Re: [PATCH 1/6] [watchdog] combine nmi_watchdog and softlockup

Previous thread: [PATCH 2/6] [watchdog] convert touch_softlockup_watchdog to touch_watchdog by Don Zickus on Tuesday, April 20, 2010 - 8:23 am. (6 messages)

Next thread: Your Reply by Mr. David Smith on Tuesday, April 20, 2010 - 8:20 am. (1 message)
From: Don Zickus
Date: Tuesday, April 20, 2010 - 8:23 am

This patch series covers mostly the changes necessary for combining the
nmi_watchdog and softlockup code.  Also added are the cleanups associated
with the change, like removing the old files.

The changelogs in each patch are more specific to what the changes are.

Don Zickus (5):
  [watchdog] combine nmi_watchdog and softlockup
  [watchdog] convert touch_softlockup_watchdog to touch_watchdog
  [watchdog] remove old softlockup code
  [watchdog] remove nmi_watchdog.c file
  [x86] watchdog: move trigger_all_cpu_backtrace to its own die_notifier
  [x86] watchdog: cleanup hw_nmi.c cruft

 Documentation/kernel-parameters.txt |    2 +
 arch/ia64/kernel/time.c             |    2 +-
 arch/ia64/kernel/uncached.c         |    2 +-
 arch/ia64/xen/time.c                |    2 +-
 arch/mn10300/kernel/gdb-stub.c      |    2 +-
 arch/powerpc/kernel/swsusp_64.c     |    2 +-
 arch/sparc/kernel/nmi.c             |    2 +-
 arch/x86/include/asm/nmi.h          |    2 +-
 arch/x86/kernel/apic/Makefile       |    4 +-
 arch/x86/kernel/apic/hw_nmi.c       |  113 +++-----
 arch/x86/kernel/apic/nmi.c          |    2 +-
 arch/x86/kernel/traps.c             |    4 +-
 arch/x86/xen/smp.c                  |    2 +-
 drivers/ide/ide-iops.c              |    2 +-
 drivers/ide/ide-taskfile.c          |    2 +-
 drivers/mtd/nand/nand_base.c        |    4 +-
 drivers/video/nvidia/nv_accel.c     |    2 +-
 include/linux/nmi.h                 |   13 +-
 include/linux/sched.h               |   20 +-
 init/Kconfig                        |    5 +-
 kernel/Makefile                     |    3 +-
 kernel/kgdb.c                       |    6 +-
 kernel/nmi_watchdog.c               |  259 ----------------
 kernel/panic.c                      |    2 +-
 kernel/power/hibernate.c            |    2 +-
 kernel/sched.c                      |    2 +-
 kernel/sched_clock.c                |    2 +-
 kernel/softlockup.c                 |  278 ------------------
 kernel/sysctl.c                     |   52 ++--
 ...
From: Don Zickus
Date: Tuesday, April 20, 2010 - 8:23 am

The new nmi_watchdog (which uses the perf event subsystem) is very
similar in structure to the softlockup detector.  Using Ingo's suggestion,
I combined the two functionalities into one file, kernel/watchdog.c.

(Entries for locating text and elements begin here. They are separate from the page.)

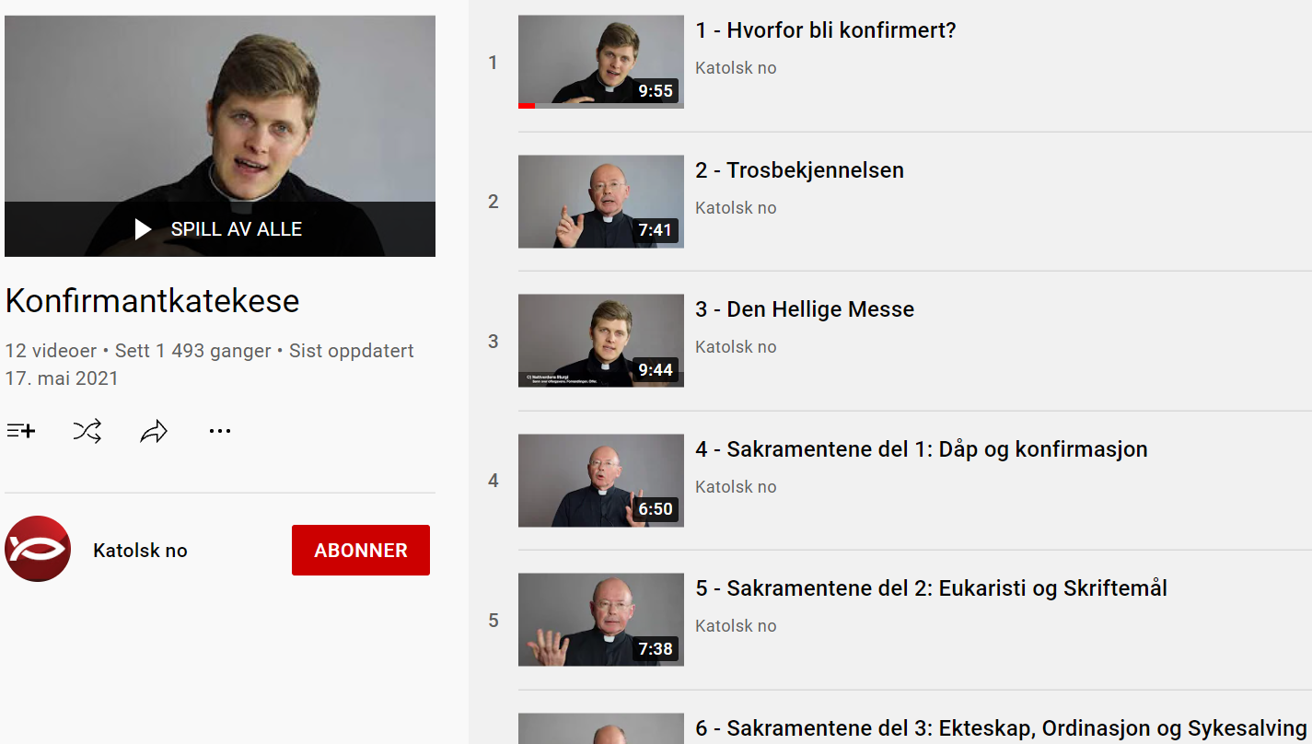This screenshot has height=744, width=1312.
Task: Open Sakramentene del 2: Eukaristi og Skriftemål
Action: click(x=931, y=588)
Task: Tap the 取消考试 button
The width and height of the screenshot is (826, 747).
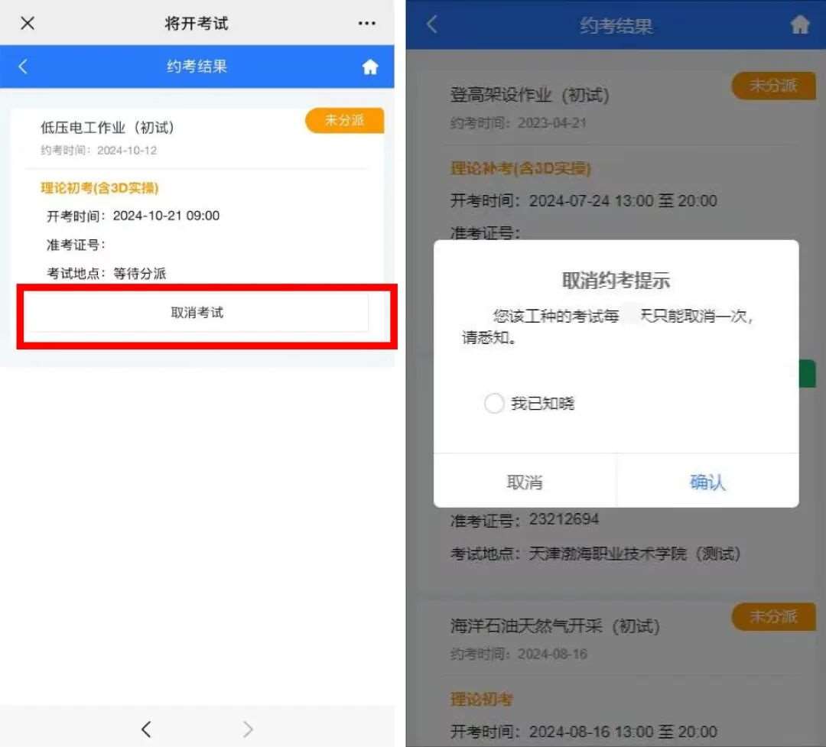Action: 199,313
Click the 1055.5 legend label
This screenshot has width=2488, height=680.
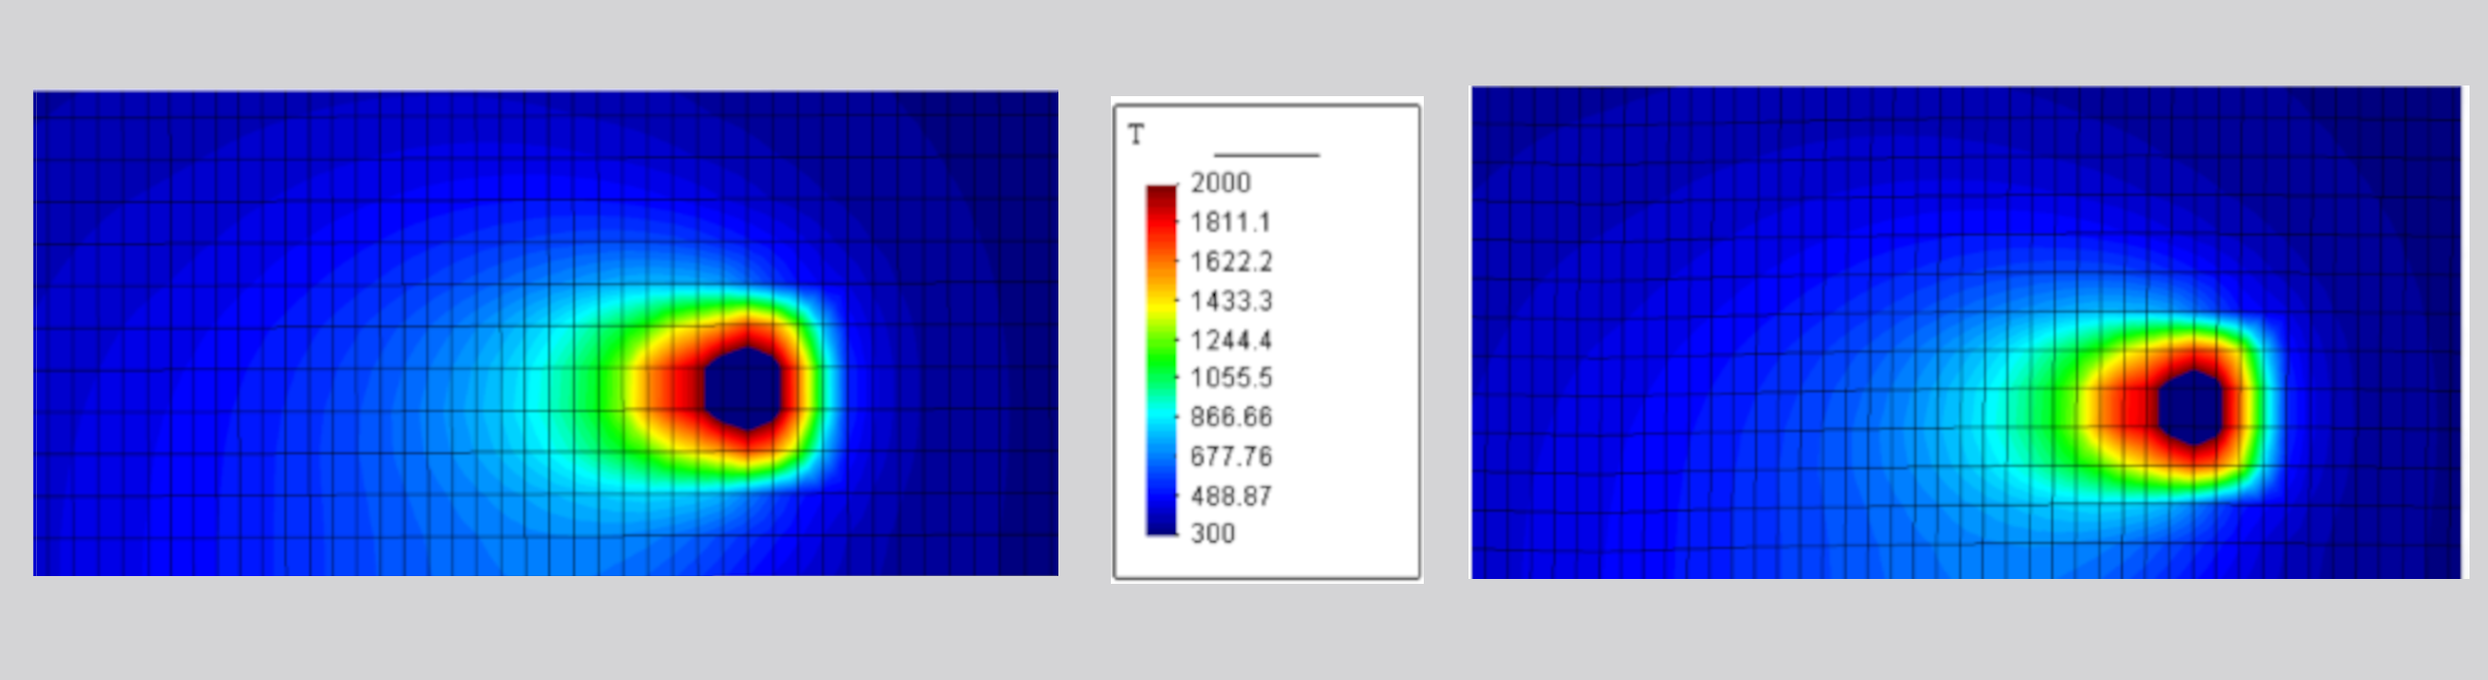[x=1230, y=378]
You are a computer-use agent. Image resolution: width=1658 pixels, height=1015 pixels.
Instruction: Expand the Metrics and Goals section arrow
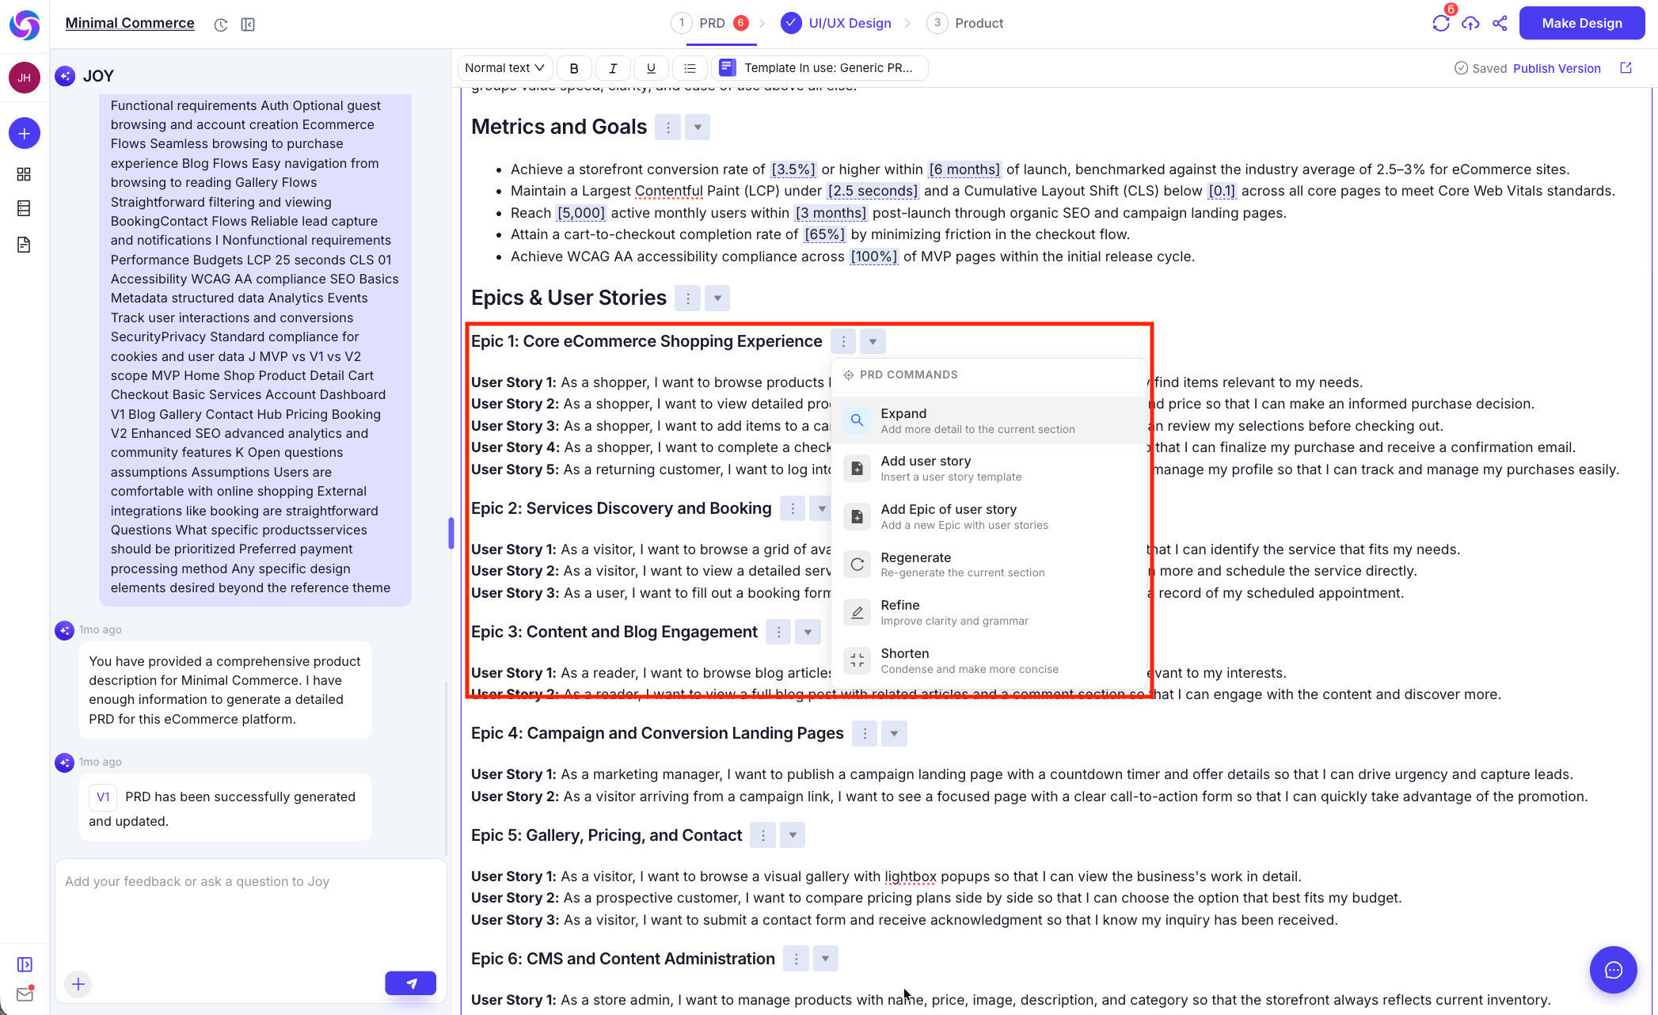pos(697,127)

Now both the nmi_watchdog (or hardlockup detector) and softlockup detector
sit on top of the perf event subsystem, which is run every 60 seconds or so
to see if there are any lockups.

To detect hardlockups, cpus not responding to interrupts, I implemented an
hrtimer that runs 5 times for every perf event overflow event.  If that stops
counting on a cpu, then the cpu is most likely in trouble.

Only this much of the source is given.